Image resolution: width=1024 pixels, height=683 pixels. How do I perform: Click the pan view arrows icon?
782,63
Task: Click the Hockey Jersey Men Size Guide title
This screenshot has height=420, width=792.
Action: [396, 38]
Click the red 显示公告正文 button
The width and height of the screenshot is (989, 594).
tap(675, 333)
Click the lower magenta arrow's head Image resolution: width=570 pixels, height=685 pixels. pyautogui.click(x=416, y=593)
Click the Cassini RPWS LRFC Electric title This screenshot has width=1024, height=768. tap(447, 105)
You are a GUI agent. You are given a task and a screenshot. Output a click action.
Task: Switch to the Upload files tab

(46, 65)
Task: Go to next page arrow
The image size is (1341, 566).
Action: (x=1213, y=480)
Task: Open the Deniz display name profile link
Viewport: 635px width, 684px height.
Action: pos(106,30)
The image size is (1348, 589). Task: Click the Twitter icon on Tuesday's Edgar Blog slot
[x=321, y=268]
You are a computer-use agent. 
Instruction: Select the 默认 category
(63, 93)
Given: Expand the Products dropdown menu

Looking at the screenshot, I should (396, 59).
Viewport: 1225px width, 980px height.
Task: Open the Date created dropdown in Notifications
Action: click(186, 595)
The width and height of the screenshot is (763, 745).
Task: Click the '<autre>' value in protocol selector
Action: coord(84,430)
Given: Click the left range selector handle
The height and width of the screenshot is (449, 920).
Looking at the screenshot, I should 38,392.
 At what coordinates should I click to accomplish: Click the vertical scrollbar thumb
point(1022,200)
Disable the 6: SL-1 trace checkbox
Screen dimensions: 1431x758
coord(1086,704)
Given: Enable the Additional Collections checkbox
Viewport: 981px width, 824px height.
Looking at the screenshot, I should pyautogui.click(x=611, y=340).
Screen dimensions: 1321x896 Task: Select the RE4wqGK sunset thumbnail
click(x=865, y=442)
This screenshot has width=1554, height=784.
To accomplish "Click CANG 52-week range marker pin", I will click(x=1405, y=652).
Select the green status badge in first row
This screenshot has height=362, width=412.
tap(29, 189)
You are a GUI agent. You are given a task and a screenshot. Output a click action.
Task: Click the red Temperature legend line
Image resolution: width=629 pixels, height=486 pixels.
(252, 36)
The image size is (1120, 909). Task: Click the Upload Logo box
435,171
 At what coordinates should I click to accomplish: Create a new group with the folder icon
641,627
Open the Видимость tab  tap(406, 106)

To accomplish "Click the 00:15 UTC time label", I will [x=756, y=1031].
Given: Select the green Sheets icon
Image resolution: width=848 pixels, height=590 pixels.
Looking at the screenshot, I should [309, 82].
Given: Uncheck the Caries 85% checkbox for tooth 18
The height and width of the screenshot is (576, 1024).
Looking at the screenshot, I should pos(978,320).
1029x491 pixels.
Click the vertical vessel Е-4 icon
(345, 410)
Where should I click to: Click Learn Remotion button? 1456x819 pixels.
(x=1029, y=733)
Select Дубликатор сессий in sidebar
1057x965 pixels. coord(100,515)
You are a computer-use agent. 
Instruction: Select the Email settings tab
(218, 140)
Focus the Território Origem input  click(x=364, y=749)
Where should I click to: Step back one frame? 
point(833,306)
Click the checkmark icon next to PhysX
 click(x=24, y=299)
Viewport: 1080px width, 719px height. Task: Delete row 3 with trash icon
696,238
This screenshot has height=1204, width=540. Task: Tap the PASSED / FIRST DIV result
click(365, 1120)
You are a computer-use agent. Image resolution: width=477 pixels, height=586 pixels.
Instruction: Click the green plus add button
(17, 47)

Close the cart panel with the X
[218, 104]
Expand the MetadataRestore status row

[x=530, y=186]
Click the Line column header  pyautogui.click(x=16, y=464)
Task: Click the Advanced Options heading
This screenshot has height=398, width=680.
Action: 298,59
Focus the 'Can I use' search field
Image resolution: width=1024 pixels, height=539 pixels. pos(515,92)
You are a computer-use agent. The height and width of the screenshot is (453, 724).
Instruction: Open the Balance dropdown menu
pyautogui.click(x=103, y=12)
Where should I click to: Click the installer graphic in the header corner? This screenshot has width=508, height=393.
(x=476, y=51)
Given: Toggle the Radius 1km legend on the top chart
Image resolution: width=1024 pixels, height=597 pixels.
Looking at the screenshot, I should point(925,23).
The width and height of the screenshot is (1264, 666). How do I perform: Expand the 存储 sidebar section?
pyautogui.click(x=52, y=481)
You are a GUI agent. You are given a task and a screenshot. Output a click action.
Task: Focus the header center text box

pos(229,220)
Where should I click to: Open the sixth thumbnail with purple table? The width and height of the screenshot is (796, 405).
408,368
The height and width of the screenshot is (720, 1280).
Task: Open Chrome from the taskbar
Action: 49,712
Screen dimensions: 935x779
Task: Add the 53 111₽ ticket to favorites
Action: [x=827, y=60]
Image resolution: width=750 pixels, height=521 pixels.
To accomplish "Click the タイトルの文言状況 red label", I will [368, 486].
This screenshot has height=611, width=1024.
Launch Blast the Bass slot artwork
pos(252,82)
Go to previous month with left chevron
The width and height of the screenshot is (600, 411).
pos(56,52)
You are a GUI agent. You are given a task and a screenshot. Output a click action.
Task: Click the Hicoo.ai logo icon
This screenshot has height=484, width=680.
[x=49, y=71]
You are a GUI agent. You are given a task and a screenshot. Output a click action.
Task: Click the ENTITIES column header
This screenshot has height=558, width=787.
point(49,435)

* * * * * * *

Work instruction -> Above are some lines. Repeat exactly, and only, those from the line that has "Click the lower" through the line that has "Click the Cassini".

Written solution ->
Click the lower magenta arrow's head Image resolution: width=570 pixels, height=685 pixels. pyautogui.click(x=416, y=593)
Click the Cassini RPWS LRFC Electric title This screenshot has width=1024, height=768. tap(447, 105)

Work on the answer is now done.